今はもう見かけなくなったが「めし」と大きな文字で書かれた看板が、どーんと出ている食堂があった。
今でも「ご飯を食べに行く」と言うように、食事とは「米のご飯」を指していたのだが、ご飯を目当てに行く人は少ない。つまり、何らかの料理を食べに行くことに変わってしまった。
めし屋で先ず注文するのは、ご飯である。関西では大中小から選択する。実際には、これだけを注文し、これだけを食べて帰ってもいいわけだ。沢庵とお茶ぐらいはついてくる。

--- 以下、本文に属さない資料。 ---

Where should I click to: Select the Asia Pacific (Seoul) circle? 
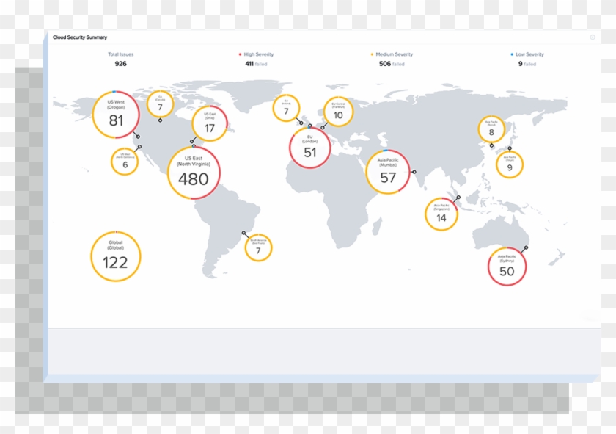492,129
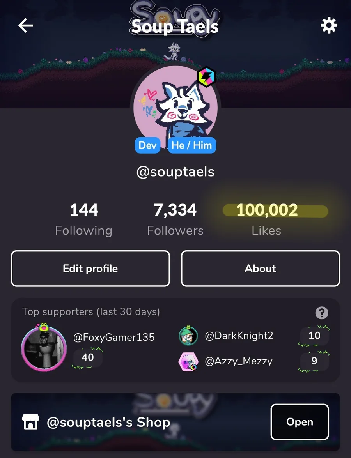Screen dimensions: 351x458
Task: Tap the lightning bolt badge on avatar
Action: coord(206,77)
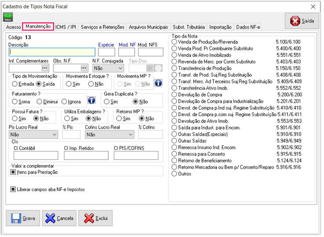Screen dimensions: 324x237
Task: Select Entrada in Tipo de Movimentação
Action: pyautogui.click(x=15, y=84)
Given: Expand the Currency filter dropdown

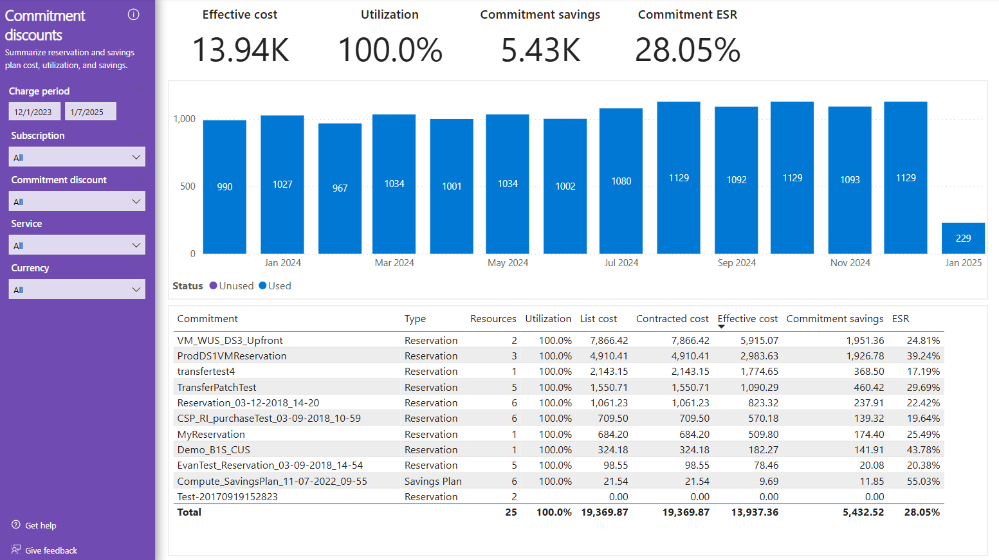Looking at the screenshot, I should (77, 289).
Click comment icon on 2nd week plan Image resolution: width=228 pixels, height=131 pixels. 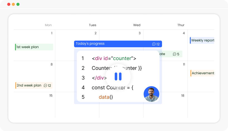tap(45, 85)
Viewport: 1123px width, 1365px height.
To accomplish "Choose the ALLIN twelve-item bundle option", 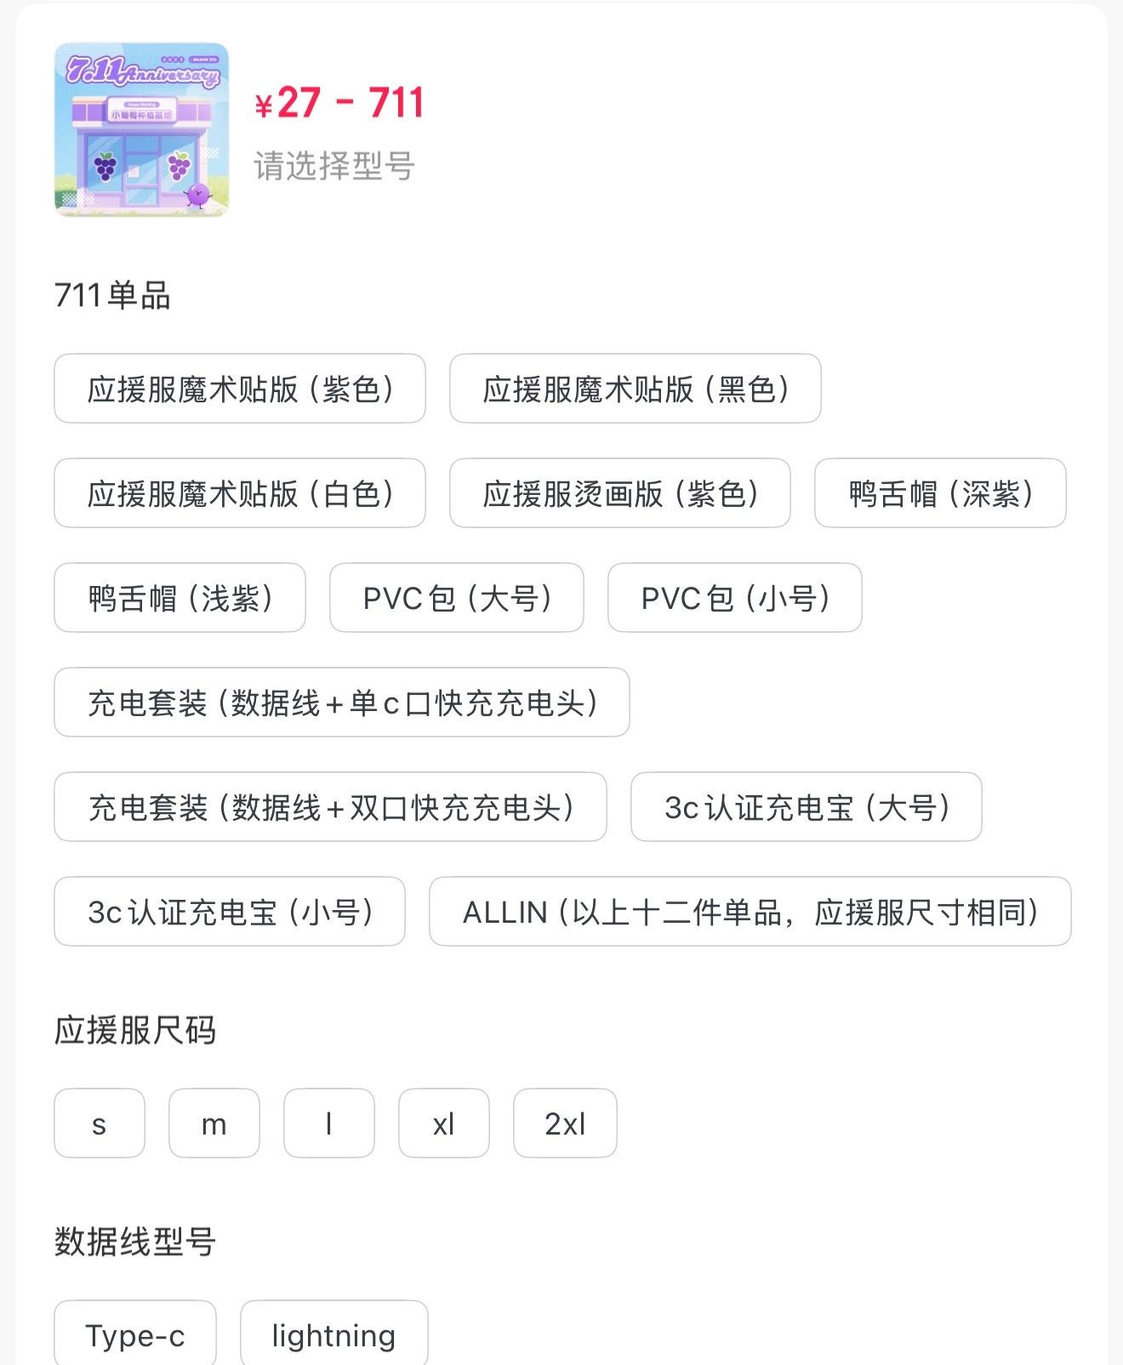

この種の基本的な道(笑)を実行しにくいのが今の世の中だ。
うどん屋で、「うどんください」と、注文しても、「なにうどんですか?」と、素直に、すうどんを出してくれない世の中になってしまった。
特にチェーン店や、おしゃれな店では、このベースが疎かにされている。しかし、昔からあるような(何の特徴もない普通の)食堂では「うどん」と言えば、こなれたオバサンが、それ以上聞き返さないで素直に「すうどん」を出してくれる。
メニューがバラエティーで、ユニークなものが並んでいるのは、悪くはないが、ベースが見なくなった店は最悪だ。
僕は応用問題が見えない人間である。少し捻られると、何も見えない。何も聞こえない。
そういう僕もご飯を食べるために、仕事をしているわけではない。支出の中で占める「めし代」はほんの僅かだ。
ご飯のことを、「まま」と呼ぶが、ままを食べるためではなく「我がまま」を食べる時代になったようだ。